Section T.3: Databricks: Workspace, Notebooks, and Unity Catalog | Building Conversational AI with LLMs and Agents

Big Picture

Databricks provides a unified analytics platform that combines a collaborative notebook environment, managed Spark clusters, and a governance layer called Unity Catalog. For LLM practitioners, Databricks serves as the backbone for large-scale data preparation, distributed fine-tuning, and production model management. This section walks through workspace setup, notebook workflows, and the Unity Catalog data governance model that underpins enterprise ML.

T.3.1 The Databricks Workspace

A Databricks workspace is a cloud-hosted environment (available on AWS, Azure, and GCP) that bundles compute, storage, notebooks, and job orchestration into a single interface. When you create a workspace, Databricks provisions a control plane that manages cluster lifecycle, user authentication, and access control. The data plane, where your Spark jobs and ML training actually execute, runs inside your own cloud account, keeping sensitive data within your security perimeter.

Workspaces are organized around three core abstractions: clusters (managed Spark runtimes with optional GPU nodes), notebooks (interactive documents that mix code, visualizations, and markdown), and jobs (scheduled or triggered execution of notebooks and scripts). Each workspace supports multiple users with role-based access control (RBAC), enabling teams to share notebooks, datasets, and trained models without duplicating infrastructure.
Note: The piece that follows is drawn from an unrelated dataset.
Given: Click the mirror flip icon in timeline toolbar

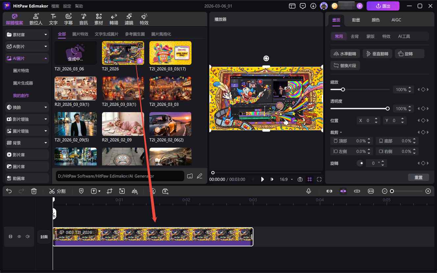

# Install the Databricks CLI
pip install databricks-cli

# Configure authentication with a personal access token
databricks configure --token
# Host: https://your-workspace.cloud.databricks.com
# Token: dapi1234567890abcdef

# List available clusters
databricks clusters list --output JSON

# Create a GPU cluster for ML training
databricks clusters create --json '{
  "cluster_name": "llm-training-cluster",
  "spark_version": "14.3.x-gpu-ml-scala2.12",
  "node_type_id": "Standard_NC24ads_A100_v4",
  "num_workers": 4,
  "autoscale": {"min_workers": 2, "max_workers": 8},
  "spark_conf": {
    "spark.databricks.delta.preview.enabled": "true"
  }
}'

Tip

Use autoscaling clusters for exploratory work and fixed-size clusters for production training jobs. Autoscaling adds latency when new nodes spin up, which can cause uneven gradient synchronization during distributed training. For fine-tuning LLMs, pin the cluster size to avoid mid-epoch disruptions.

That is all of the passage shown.